#### What is expected:
Recast the entries below as a JSON list of strings with one string per line and no blank lines, starting at the line that has "Where should I" and going through the last line of the entries. Leave the pictures out.

(Stored entries)
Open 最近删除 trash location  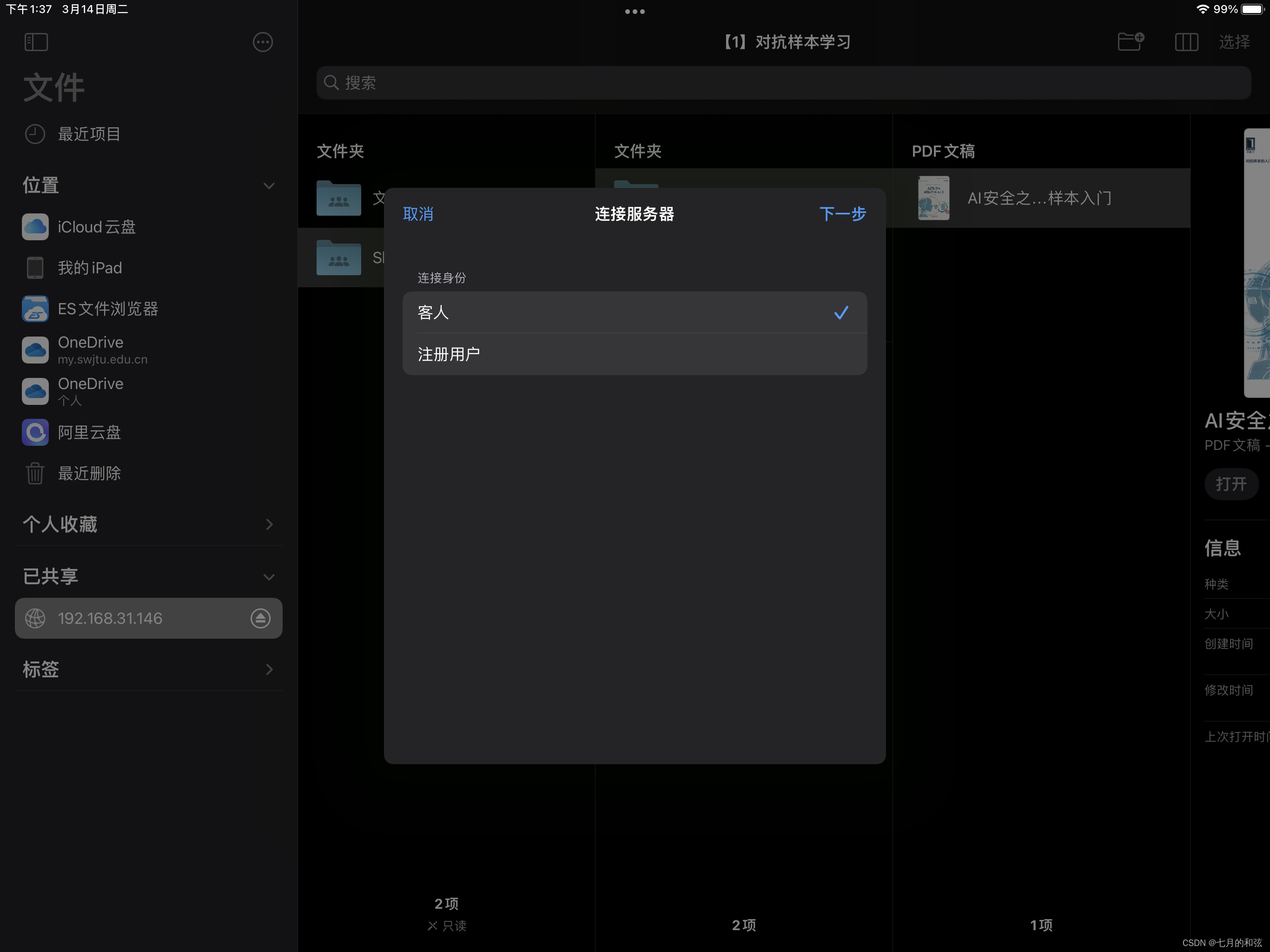(89, 474)
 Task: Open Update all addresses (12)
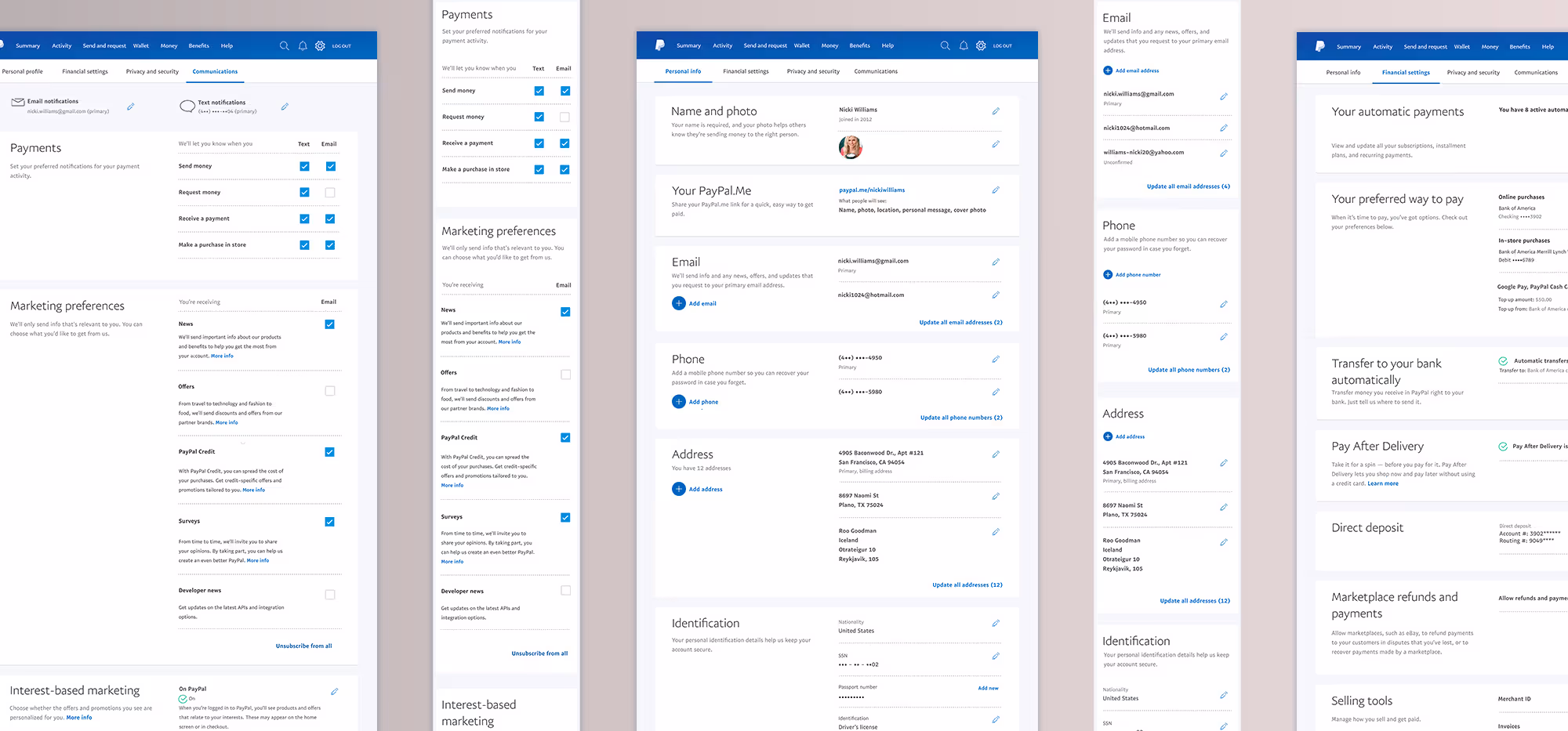967,584
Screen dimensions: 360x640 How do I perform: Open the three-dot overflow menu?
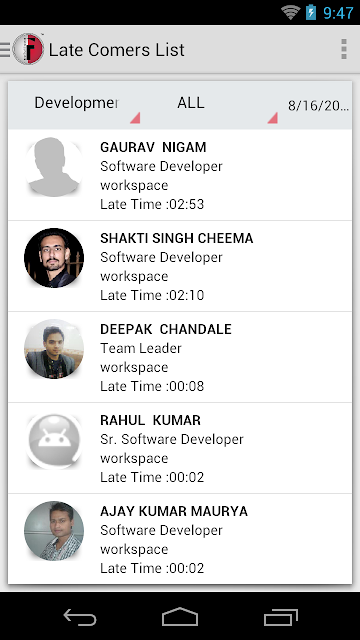[x=344, y=49]
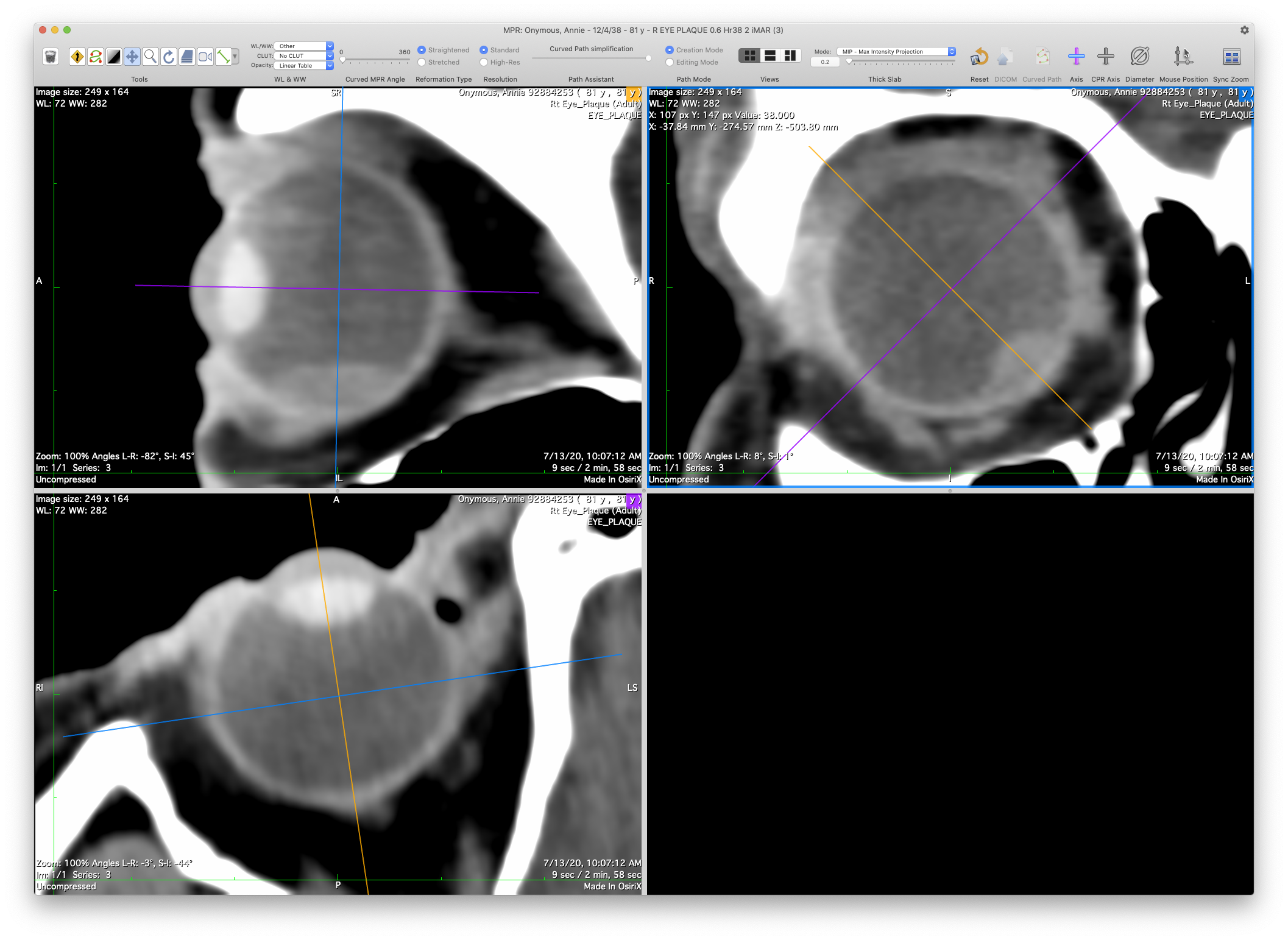This screenshot has width=1288, height=940.
Task: Click the trash can tool icon
Action: coord(51,57)
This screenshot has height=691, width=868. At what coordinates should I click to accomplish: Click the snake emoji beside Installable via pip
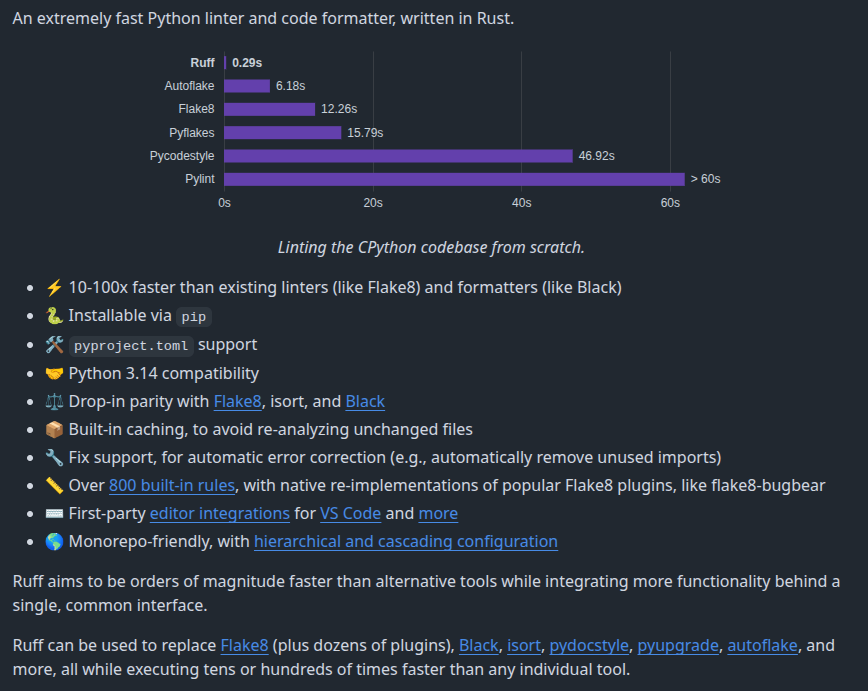click(x=54, y=316)
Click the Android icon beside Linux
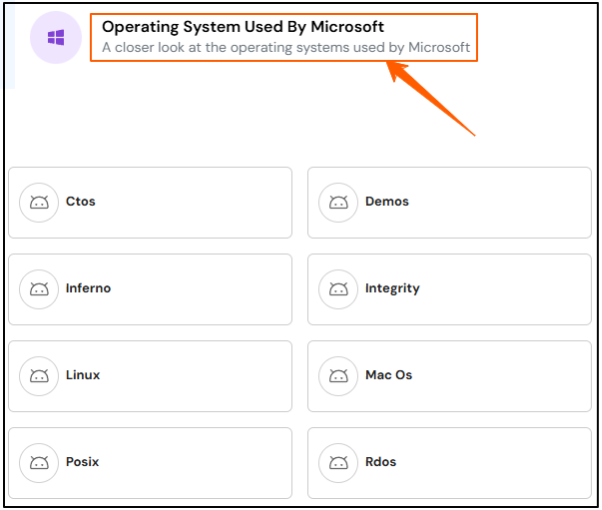602x510 pixels. coord(39,376)
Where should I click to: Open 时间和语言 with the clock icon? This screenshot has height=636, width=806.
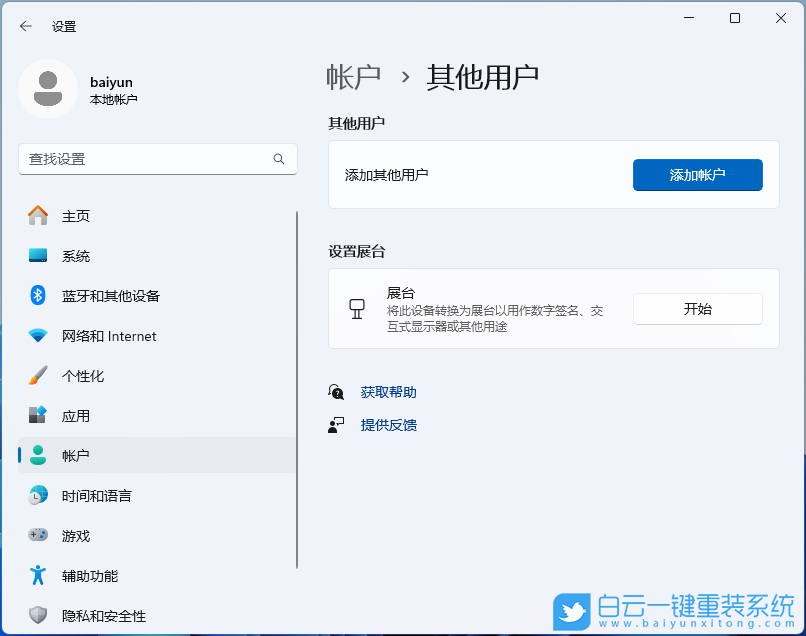click(40, 496)
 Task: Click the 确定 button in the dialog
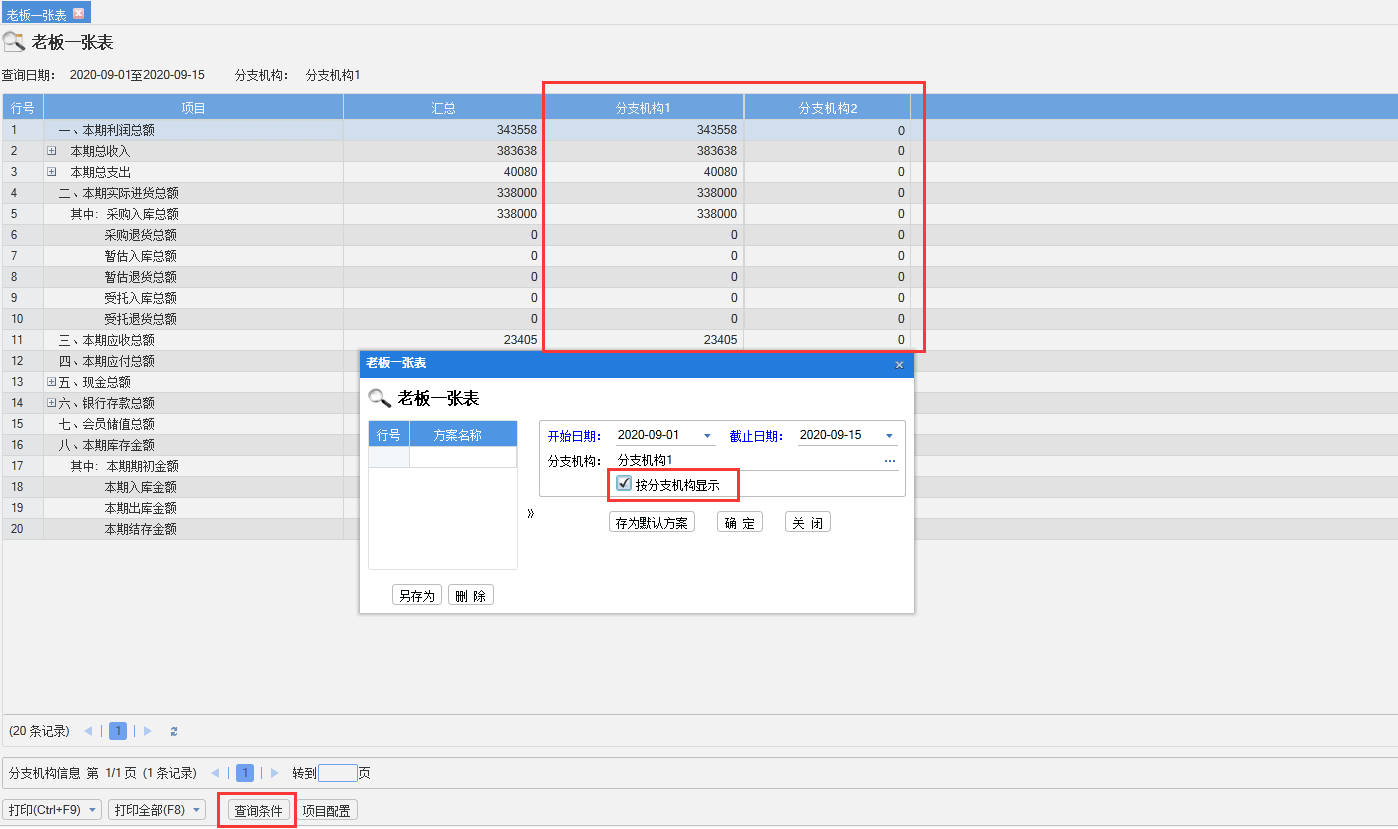click(739, 523)
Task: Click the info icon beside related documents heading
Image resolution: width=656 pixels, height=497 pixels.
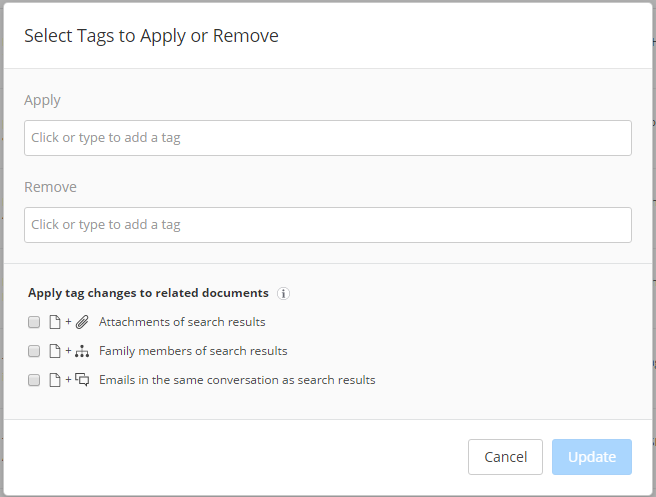Action: pyautogui.click(x=283, y=293)
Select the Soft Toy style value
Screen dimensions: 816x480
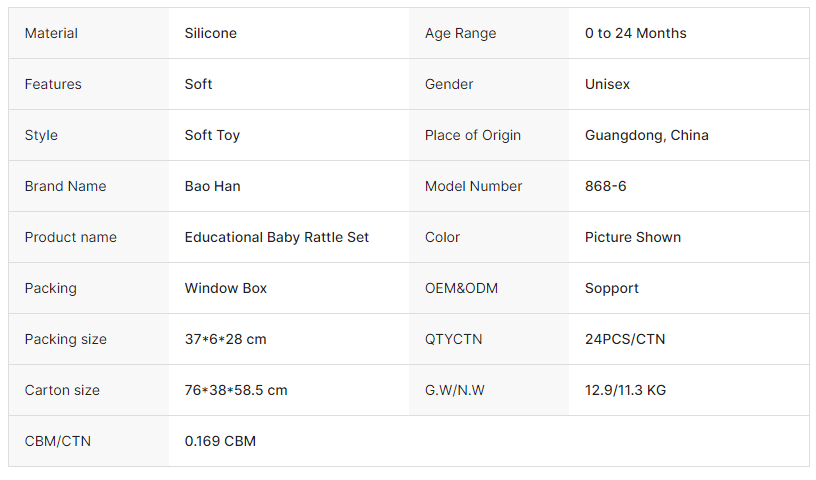point(212,135)
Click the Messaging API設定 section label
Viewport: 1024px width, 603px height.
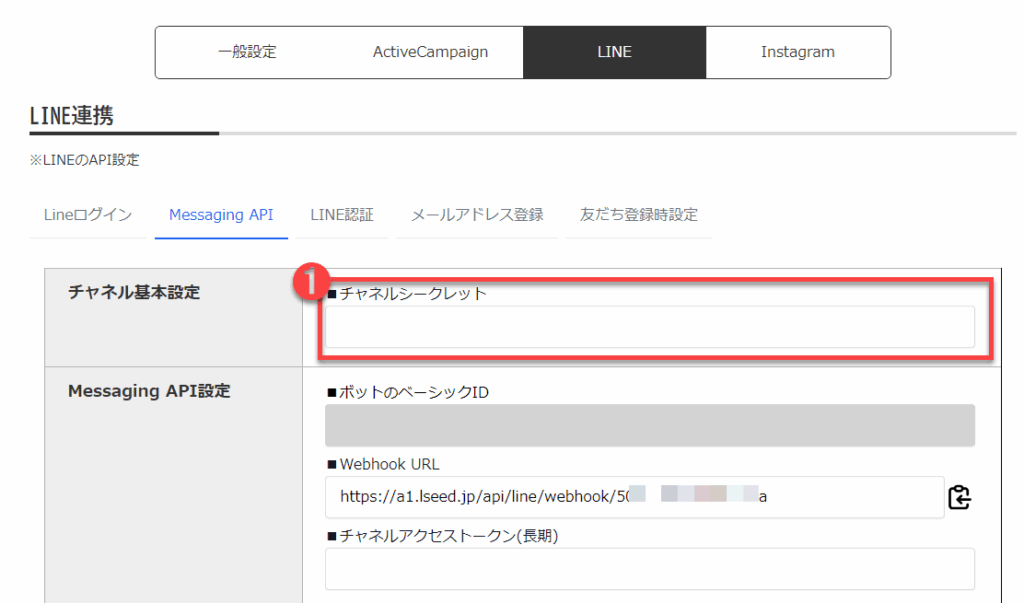tap(149, 391)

#### Result for this task:
[
  "Where should I click to: Open 时间和语言 with the clock icon? This screenshot has height=636, width=806.",
  "click(40, 496)",
  " Task: Click the 确定 button in the dialog",
  "click(739, 523)",
  "Task: Click the info icon beside related documents heading",
  "Image resolution: width=656 pixels, height=497 pixels.",
  "Action: pyautogui.click(x=283, y=293)",
  "Select the Soft Toy style value",
  "Screen dimensions: 816x480",
  "point(212,135)",
  "Click the Messaging API設定 section label",
  "Viewport: 1024px width, 603px height.",
  "tap(149, 391)"
]